Le Sativex contient des quantités égales de deux cannabinoïdes : la substance psychoactive Delta-9-tétrahydrocannabinol (THC), qui procure un effet psychotrope, et le cannabidiol (CBD), qui peut aider à réduire la douleur, l’inflammation et l’anxiété sans induire d’effets psychoactifs.
« Nous espérons que cet essai pourrait ouvrir la voie à une nouvelle bouée de sauvetage tant attendue, qui pourrait permettre d’offrir aux patients atteints de glioblastome de précieux mois supplémentaires à vivre et à construire des souvenirs avec leurs proches », a déclaré le Dr David Jenkinson, directeur général par intérim de la Brain Tumour Charity. « Nous savons que notre communauté s’intéresse de près à l’activité potentielle des cannabinoïdes dans le traitement des glioblastomes, et nous sommes très heureux que cette première mondiale ici au Royaume-Uni puisse contribuer à accélérer ces réponses ».
Des résultats préliminaires prometteurs
L’essai fait suite à une étude antérieure, un essai de phase 1, qui portait uniquement sur l’innocuité de l’administration simultanée de Sativex et de témozolomide et qui portait sur 27 patients. Le nouvel essai de trois ans, nommé « Aristocrat », examinera à la fois l’innocuité de ce traitement et son impact sur les résultats des patients, notamment leur durée de survie. Il est coordonné par l’unité d’essais cliniques du Cancer Research UK à l’université de Birmingham.
« Les récents résultats de l’étude préliminaire étaient vraiment prometteurs et nous sommes maintenant impatients de savoir si l’ajout de Sativex à la chimiothérapie pourrait prolonger la vie et améliorer la qualité de vie, ce qui constituerait une avancée majeure dans notre capacité à traiter cette maladie dévastatrice », a ajouté Jenkinson.
Short a déclaré que l’étude initiale suggérait que le médicament pouvait donner à certaines personnes une année de vie supplémentaire.

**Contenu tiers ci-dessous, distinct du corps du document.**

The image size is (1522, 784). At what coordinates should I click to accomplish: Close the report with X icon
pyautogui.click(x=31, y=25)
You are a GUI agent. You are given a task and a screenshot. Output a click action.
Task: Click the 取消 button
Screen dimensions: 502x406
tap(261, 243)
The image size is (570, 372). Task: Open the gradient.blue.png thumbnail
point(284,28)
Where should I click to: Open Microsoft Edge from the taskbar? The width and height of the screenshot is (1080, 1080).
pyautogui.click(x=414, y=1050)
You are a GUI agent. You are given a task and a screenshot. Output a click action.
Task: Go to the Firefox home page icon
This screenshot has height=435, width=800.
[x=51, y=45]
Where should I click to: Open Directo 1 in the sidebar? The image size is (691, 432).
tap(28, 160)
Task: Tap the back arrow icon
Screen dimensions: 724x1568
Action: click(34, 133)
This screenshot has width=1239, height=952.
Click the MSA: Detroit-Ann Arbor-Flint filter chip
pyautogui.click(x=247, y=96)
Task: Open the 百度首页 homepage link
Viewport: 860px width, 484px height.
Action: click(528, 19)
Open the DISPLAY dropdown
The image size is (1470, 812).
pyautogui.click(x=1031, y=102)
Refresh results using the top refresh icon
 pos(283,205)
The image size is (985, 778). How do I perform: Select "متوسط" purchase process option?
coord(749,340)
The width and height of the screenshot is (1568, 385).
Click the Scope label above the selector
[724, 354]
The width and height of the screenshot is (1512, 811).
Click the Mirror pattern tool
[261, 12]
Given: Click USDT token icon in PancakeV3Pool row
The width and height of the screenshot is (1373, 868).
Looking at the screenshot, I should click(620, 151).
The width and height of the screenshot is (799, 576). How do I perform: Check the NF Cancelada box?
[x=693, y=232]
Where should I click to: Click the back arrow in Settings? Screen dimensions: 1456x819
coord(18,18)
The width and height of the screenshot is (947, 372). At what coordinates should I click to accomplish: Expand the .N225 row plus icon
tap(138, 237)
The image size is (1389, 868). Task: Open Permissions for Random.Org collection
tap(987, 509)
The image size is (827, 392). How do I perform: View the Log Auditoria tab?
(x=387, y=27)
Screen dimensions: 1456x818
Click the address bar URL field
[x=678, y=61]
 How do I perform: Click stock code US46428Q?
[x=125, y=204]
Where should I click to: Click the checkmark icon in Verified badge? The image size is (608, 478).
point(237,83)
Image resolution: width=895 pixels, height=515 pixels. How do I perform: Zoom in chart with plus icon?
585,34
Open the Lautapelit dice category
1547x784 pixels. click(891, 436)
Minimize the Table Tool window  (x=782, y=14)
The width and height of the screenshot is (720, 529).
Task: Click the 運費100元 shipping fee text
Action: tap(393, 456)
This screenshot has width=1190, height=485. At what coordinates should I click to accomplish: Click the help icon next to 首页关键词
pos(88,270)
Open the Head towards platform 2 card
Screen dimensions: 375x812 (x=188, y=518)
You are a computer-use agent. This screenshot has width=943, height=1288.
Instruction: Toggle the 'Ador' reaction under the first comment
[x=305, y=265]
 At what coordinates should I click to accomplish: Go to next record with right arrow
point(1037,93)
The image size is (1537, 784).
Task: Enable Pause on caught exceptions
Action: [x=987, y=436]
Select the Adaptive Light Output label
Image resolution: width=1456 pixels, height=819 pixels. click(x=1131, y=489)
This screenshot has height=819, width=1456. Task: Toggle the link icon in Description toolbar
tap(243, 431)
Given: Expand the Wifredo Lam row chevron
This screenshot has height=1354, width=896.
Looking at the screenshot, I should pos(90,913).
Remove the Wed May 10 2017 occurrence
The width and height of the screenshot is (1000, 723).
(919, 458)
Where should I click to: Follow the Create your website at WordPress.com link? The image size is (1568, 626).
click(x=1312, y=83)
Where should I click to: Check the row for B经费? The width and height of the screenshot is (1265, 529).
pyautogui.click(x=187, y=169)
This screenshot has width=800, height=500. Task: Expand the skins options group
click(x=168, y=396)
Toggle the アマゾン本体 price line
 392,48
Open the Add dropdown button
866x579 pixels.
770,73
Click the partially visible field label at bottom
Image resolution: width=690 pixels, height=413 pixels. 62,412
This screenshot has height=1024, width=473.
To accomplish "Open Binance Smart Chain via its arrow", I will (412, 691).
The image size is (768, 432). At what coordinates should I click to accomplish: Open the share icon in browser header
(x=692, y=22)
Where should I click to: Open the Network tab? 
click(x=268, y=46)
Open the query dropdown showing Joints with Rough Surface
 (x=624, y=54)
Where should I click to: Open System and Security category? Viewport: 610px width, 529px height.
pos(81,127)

Plus de participants ayant reçu du Sativex étaient encore en vie un an plus tard que ceux ayant reçu un placebo. « Elle (l’étude) a montré que cette combinaison était sûre, bien que certains patients aient eu des problèmes d’effets secondaires, notamment des nausées, de la fatigue et des vertiges », ajoute Short.
« L’étude n’a pas été conçue pour vérifier si le Sativex était meilleur en matière de survie. Mais elle a suggéré que certains patients ayant reçu du Sativex s’en sortaient mieux que prévu et mieux que ceux qui n’avaient reçu qu’une chimiothérapie », a-t-elle ajouté.
L’association Brain Tumour Charity prévoit de poursuivre l’essai, mais a souligné que cela dépendait des résultats de l’appel lancé pour aider à couvrir les 450 000 £ de coûts impliqués. Elle a suspendu son programme habituel de subventions de recherche après avoir perdu 25% de ses revenus pendant la pandémie de COVID-19. « Il est vital que des essais de ce type, qui étudient le rôle que le cannabis ou les substances chimiques qu’il contient peuvent jouer dans le traitement du cancer, soient réalisés », a déclaré le professeur Pam Kearns, directeur de l’unité d’essais cliniques du Cancer Research UK.